Ces deux réflexions sont à l’origine de cet article.
Outre qu’elle témoigne d’une découverte essentielle
pour une adolescente (on ne peut et ne saurait être défini
et catalogué en fonction de sa seule appartenance à un groupe
ou à une communauté), la première remarque laisse
entendre que l’idée que « les Américains sont
bêtes » est présente, ne serait-ce que de façon
enfouie, dans l’inconscient collectif français. La seconde
remarque, elle, en dit long sur la perception que les Américains
ont des Français ; elle révèle notamment le trouble
qui les habite : on sait en effet que des sentiments très contradictoires
(d’attirance et de rejet) se cachent souvent derrière la
notion de fascination. Ces deux petites remarques, mises côte à
côte, nous donnent l’occasion de revenir sur les relations
entre Français et Américains et d’éclairer,
autrement que politiquement, le débat sur la dégradation
récente des relations entre la France et les USA. Nous ne parlerons
pas ici de la question de l’intervention en Irak (qui a animé
le débat durant l’hiver) mais seulement du terrain psychologique
sur lequel ces relations se sont développées et détériorées.

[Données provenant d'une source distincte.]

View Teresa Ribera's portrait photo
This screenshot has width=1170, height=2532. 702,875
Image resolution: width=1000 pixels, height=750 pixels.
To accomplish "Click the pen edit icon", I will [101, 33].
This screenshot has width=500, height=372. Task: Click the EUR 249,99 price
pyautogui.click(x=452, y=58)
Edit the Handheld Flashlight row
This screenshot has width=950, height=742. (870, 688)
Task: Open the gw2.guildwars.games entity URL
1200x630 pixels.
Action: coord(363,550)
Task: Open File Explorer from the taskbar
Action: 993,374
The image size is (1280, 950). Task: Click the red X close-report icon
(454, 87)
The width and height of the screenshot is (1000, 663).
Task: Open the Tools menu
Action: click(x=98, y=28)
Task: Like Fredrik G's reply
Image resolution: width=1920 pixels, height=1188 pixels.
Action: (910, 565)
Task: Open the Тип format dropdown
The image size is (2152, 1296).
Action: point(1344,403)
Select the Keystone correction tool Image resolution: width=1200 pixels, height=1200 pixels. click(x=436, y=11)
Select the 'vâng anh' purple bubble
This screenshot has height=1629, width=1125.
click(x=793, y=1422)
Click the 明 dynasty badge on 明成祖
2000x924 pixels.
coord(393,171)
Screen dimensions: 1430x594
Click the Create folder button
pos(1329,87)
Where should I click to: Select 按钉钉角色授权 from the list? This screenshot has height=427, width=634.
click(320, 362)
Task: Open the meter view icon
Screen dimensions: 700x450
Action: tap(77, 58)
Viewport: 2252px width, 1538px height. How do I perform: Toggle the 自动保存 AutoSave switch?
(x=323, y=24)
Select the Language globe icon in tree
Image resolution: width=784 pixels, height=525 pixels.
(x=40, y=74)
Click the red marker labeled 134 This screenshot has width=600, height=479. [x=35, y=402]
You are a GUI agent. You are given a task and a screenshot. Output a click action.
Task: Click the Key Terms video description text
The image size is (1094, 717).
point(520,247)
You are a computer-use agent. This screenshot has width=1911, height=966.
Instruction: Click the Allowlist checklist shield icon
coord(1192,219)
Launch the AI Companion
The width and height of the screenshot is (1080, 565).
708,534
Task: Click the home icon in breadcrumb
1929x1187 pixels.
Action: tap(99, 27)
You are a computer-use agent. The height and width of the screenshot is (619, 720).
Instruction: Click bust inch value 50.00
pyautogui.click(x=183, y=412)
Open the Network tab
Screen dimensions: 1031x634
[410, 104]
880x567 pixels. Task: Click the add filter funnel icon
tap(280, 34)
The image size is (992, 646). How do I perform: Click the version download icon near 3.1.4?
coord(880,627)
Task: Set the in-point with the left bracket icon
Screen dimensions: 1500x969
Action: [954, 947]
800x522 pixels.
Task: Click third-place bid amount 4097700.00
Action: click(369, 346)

En bien des points, qui touchent à leur assise et à leur
fondement, la France et les USA se ressemblent. Nos deux pays ont fait
leur révolution – il y a près de deux cents ans –
et ont réussi à imposer, à court ou à long
terme, l’idée de démocratie. Sur le terrain des institutions,
ils avancent coude à coude, forts de leurs ressemblances bien plus
que de leurs dissemblances. Quand ils se disputent, c’est globalement
autour des mêmes valeurs ; dans leur période de stabilité
politique, nos deux pays parlent et défendent en effet le même
idéal républicain et démocratique.
Cette fraternité institutionnelle, qu’on ne saurait contester,
s’accompagne pourtant – ou plutôt se double –
d’une véritable méfiance ; méfiance qui tourne
parfois à la paranoïa et qui entretient un climat quasi permanent
de guerre psychologique ; comme si chacun des protagonistes cherchait
à tenir l’autre en respect, à le faire plier. Quand
ils ne s’aiment pas, les frères, c’est bien connu,
se détestent !
On peut expliquer cette tension par une sorte de complexe, un double complexe
même, que l’histoire des deux pays peut en partie justifier,
mais en partie seulement, tant ce complexe nous semble entretenu et alimenté,
notamment de ce côté-ci de l’Altlantique, par des esprits
sectaires et non avertis.
Prenons les Etats-Unis. Incontestablement, et comme le souligne notre
participant, l’Amérique est fascinée par la France
: elle l’admire pour sa cuisine, sa mode, ses femmes, ses philosophes
et ses penseurs, ses fromages et ses vins, sa langue, sa Tour Eiffel…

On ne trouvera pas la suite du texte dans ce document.